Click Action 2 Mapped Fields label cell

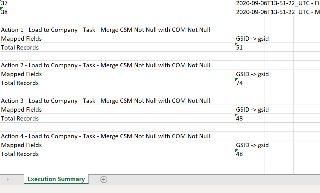[x=117, y=74]
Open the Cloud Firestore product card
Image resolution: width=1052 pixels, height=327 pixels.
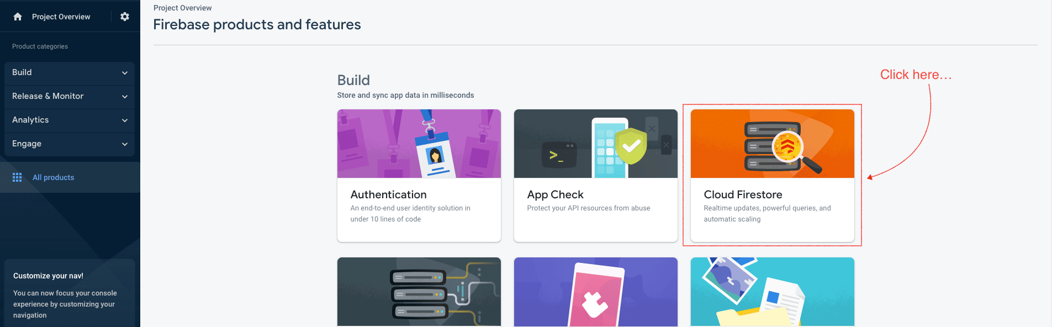click(x=772, y=175)
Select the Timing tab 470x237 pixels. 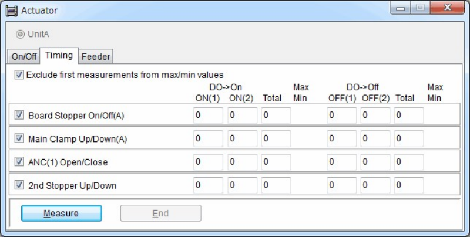(59, 56)
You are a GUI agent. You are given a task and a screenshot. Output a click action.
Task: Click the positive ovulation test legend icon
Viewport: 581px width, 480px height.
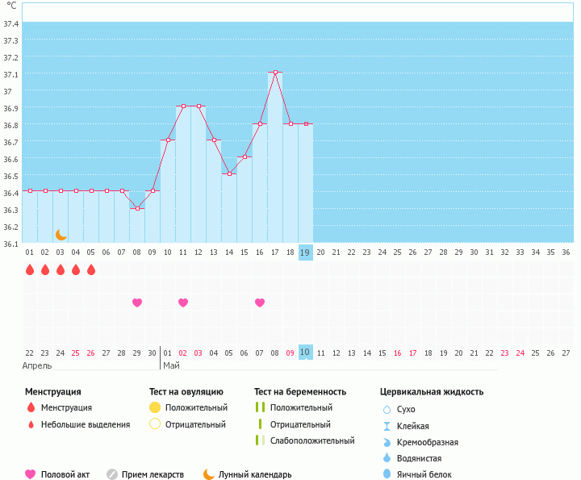(x=155, y=407)
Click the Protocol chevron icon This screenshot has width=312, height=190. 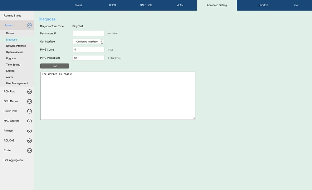(29, 131)
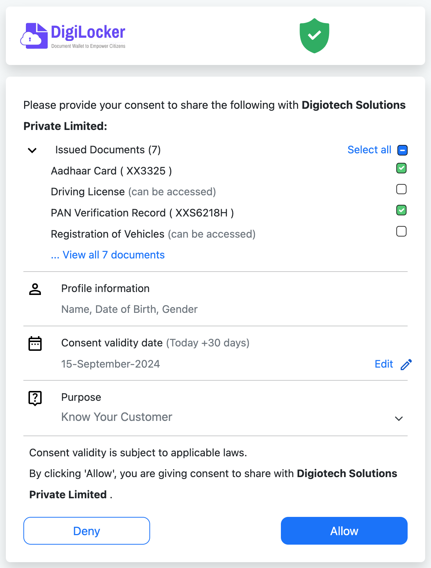
Task: Click the Purpose question mark icon
Action: coord(35,398)
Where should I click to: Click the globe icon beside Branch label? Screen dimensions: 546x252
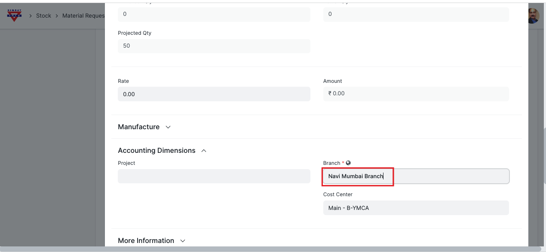tap(348, 163)
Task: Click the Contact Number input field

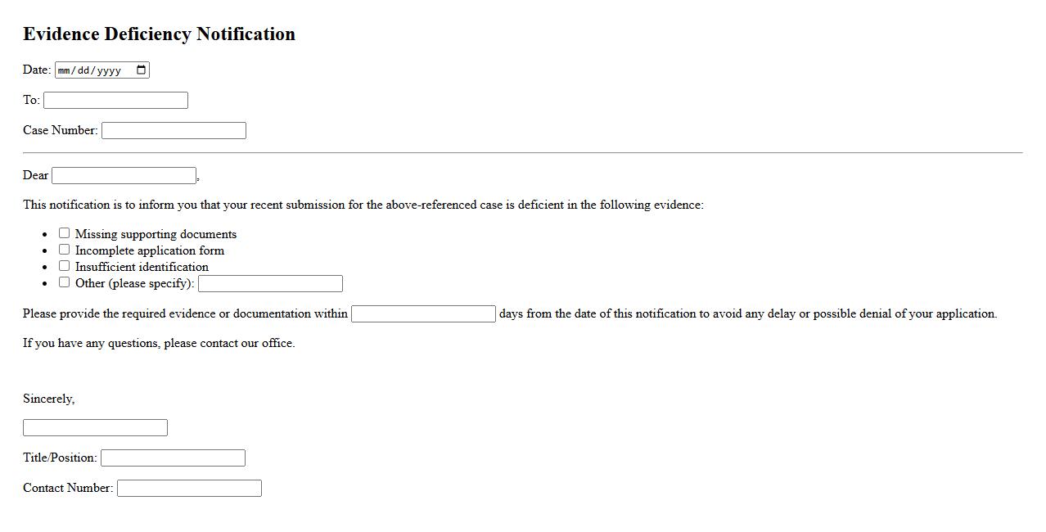Action: coord(189,489)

### EXERCISE DETAILS
Pictures don't belong in the copy. Retype exactly the lines from the one with "Where should I" through the last line of the records.

### RESULT FOR THIS TASK
Where should I click to: Click the globe icon beside Branch label? Screen dimensions: 546x252
tap(348, 163)
Task: Click the Contact Number input field

Action: coord(189,489)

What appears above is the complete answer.